Cultura

Inauguração da Sala Neojiba é a melhor homenagem a João Gilberto

Verdadeiro templo ao silêncio, a sala de concertos no Parque do Queimado honra o legado de ousadia e competência do criador da bossa nova

[Inauguração da Sala Neojiba é a melhor homenagem a João Gilberto]
Foto : Divulgação

Por James Martins no dia 10 de Julho de 2019 ⋅ 08:45

João Gilberto morreu, como todos sabemos, no último sábado (6), aos 88 anos, no Rio de Janeiro. No dia seguinte, no Fantástico, como parte das homenagens ao cantor, Arnaldo Antunes e Cézar Mendes interpretaram “João” — composição de ambos em louvor do pai da bossa nova.
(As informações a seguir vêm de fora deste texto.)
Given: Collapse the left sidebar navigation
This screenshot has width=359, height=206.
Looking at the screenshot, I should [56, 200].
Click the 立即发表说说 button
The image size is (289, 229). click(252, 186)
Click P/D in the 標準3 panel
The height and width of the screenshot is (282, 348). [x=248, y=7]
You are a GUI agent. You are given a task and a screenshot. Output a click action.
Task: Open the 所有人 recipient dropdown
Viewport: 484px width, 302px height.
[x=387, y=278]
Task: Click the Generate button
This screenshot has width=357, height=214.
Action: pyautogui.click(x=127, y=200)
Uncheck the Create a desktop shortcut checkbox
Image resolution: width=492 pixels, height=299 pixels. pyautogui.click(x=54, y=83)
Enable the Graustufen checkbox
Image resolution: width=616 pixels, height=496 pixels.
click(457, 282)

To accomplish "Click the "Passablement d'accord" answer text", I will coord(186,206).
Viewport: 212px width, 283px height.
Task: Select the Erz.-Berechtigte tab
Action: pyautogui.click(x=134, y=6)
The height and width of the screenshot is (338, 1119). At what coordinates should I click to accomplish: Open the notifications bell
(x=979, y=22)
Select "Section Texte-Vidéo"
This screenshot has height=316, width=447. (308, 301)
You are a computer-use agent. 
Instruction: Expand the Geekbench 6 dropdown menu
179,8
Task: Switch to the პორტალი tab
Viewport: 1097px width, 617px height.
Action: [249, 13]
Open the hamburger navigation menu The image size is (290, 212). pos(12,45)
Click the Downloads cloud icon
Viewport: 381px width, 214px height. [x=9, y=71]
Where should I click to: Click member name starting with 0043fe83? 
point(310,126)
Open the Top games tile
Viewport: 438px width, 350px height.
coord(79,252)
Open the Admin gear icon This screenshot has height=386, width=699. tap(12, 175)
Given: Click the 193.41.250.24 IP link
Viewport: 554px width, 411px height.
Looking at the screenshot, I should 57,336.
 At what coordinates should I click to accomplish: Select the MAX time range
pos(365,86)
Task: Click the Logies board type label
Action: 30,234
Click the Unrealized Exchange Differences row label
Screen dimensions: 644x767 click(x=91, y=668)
Muitos anos antes, porém, mais precisamente em 1995, o mesmo Arnaldo lançava uma música chamada “Consciência” (parceria com Edgard Scandurra) que diz, entre outras coisas: “Tire a mão da consciência e meta a mão na consistência”. E foi desse verso que lembrei ao chegar à cerimônia de inauguração da Sede do Neojiba, ontem (9), no Parque do Queimado, bairro da Liberdade.

Lembrei porque a sala de concertos sonhada pelo maestro Ricardo Castro e projetada por Yasuhisa Toyota, um dos mais competentes arquitetos em acústica do mundo, a consistência, a realidade daquela sala ali no Queimadinho me pareceu a melhor homenagem que se podia prestar a João Gilberto, aquele que, entre nós, fez o silêncio cantar. Ainda mais quando a jovem escolhida para anunciar o início do espetáculo, com Mateus Aleluia e Elomar, afirmou: “Agora o silêncio tem lugar”.

As escolhas não poderiam ser melhores: ali estava a Bahia muito bem representada em suas duas matrizes principais: afro e sertaneja. Tincoãs e Cantoria. E em seguida, de surpresa, o próprio João cantou. Uma gravação, obviamente, mas que emocionou a todos. “Meditação”, de Tom Jobim/Newton Mendonça: “Quem chorou, chorou, e tanto que seu pranto já secou”. No palco, uma cadeira vazia e um violão. Antes, visivelmente emocionado, Ricardo Castro pediu desculpas ao cantor por a sala ter chegado tarde demais para recebê-lo, e dedicou-lhe o espaço.

De fato, para muito além da homenagem no palco, a grande homenagem a João Gilberto, honra ao e derivação do seu legado, é a sala em si e tudo o que ela representa. Oriundo da Liberdade, o músico Luciano Calazans lembra: “Esse lugar, nos anos 1980/90 era considerado perigoso, até mesmo ponto de desova. Vê-lo transformado nisso aqui é muito animador”.

E ali estavam vários agentes importantes do nosso meio cultural, como Lia Robatto, Ivan Huol, Letieres Leite, Mabel Velloso, Gil Vicente Tavares, Moacyr Gramacho, Rose Lima, Vovô do Ilê, Fred Dantas e outros, além da Professora Nilza, criadora do Troca Livros e a primeira pessoa (que eu saiba) a chamar atenção sobre a importância do Parque do Queimado para o bairro.

Mas, voltando à pequena sala de concertos, voltada a apresentações de câmara, com 140 lugares, trata-se de um verdadeiro primor, templo do som/silêncio que nos deve orgulhar, inspirar e, como deseja o maestro, reeducar. Sim, ainda houve barulho por parte do público: conversas, cadeiras rangendo e bolsas abrindo. Mas isso tudo é resíduo de um outro tempo que devemos, gradativamente, deixar para trás.

A Sede do Neojiba honra João Gilberto porque, como ele, não se contentou com pouco, com o que (supostamente) daria pra fazer. Ao contrário, a Sala Neojiba ousou ser o que tinha de ser, uma ousadia. O melhor possível. E que o seu silêncio (não se ouve nem o ar condicionado) nos fale cada vez mais. João continua cantando: “Quem depois voltou / ao amor, ao sorriso e à flor, / então tudo encontrou / pois a própria dor / revelou o caminho do amor / e a tristeza acabou”.